Jope was keen to signal that, after consulting with Unilever’s major shareholders, the company was ready to move on from last month’s takeover debacle which saw the share price collapse, and the reported arrival of activist investor Nelson Peltz’s Trian Fund Management.
Shareholders and analysts have been agitating for Unilever to make high-growth, meaningful acquisitions — and disposals — and to focus on exploiting opportunities within the current portfolio.
Jope said he’s happy to oblige.
“We’ve spent extensive time talking to shareholders in the last three weeks, and what we hear consistently is support for this direction of travel and feedback that the transaction that was previously under discussion was too big, and at the wrong time,” Jope said.
“So we park it, and we move on, but that certainly doesn’t mean we’re out of options or out of ideas. In fact, we’re excited about the agenda that lies ahead.”
While the acquisitions focus may be on luxury beauty and wellness, Unilever has also said it plans to hang onto the Elida group of personal care brands, which includes Q-Tips, Caress, Tigi, Timotei, Impulse and Monsavon.
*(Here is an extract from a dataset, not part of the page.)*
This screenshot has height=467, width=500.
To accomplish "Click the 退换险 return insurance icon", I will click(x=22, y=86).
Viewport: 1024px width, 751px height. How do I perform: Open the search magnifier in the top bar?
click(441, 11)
They will be part of the new Personal Care portfolio.
Unilever had originally planned to sell the cluster of brands, which had combined revenues of around 600 million euros in 2020, but it now believes it can create more value if it manages Elida as an independent unit within the overall business.
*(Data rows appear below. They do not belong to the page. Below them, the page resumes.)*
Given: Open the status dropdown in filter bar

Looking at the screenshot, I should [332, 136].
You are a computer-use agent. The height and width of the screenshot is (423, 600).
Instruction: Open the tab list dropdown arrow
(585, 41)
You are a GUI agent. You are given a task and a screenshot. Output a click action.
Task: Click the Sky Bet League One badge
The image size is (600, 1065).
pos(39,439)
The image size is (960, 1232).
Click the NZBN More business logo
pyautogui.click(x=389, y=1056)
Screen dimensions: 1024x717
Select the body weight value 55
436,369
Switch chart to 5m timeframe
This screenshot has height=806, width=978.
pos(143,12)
Beauty and Personal Care was Unilever’s largest division in the full year, notching 21.9 billion euros in sales, up 3.8 percent on the previous year.
The company said all categories delivered good growth apart from skin cleansing, which declined following elevated demand in the prior year. Skin care grew by a high-single digit as retail channels reopened in 2021.
The Prestige division grew in the double-digits with all brands benefiting from e-commerce growth, and a recovery in beauty channels compared to the prior year.
New innovations in Prestige Beauty included Dermalogica’s biolumin-c and sound sleep cocoon, and Ren’s zero waste packaging.
The company added that underlying operating margin in Beauty and Personal Care was flat in 2021, with “high material inflation” in palm oil having a particularly high impact on gross margin despite stepped-up pricing.
In the 12 months to Dec. 31, overall turnover was 52.4 billion euros, up 4.5 percent on an underlying basis, and 3.4 percent on a reported one. Analysts had expected 4.3 percent organic growth for the year.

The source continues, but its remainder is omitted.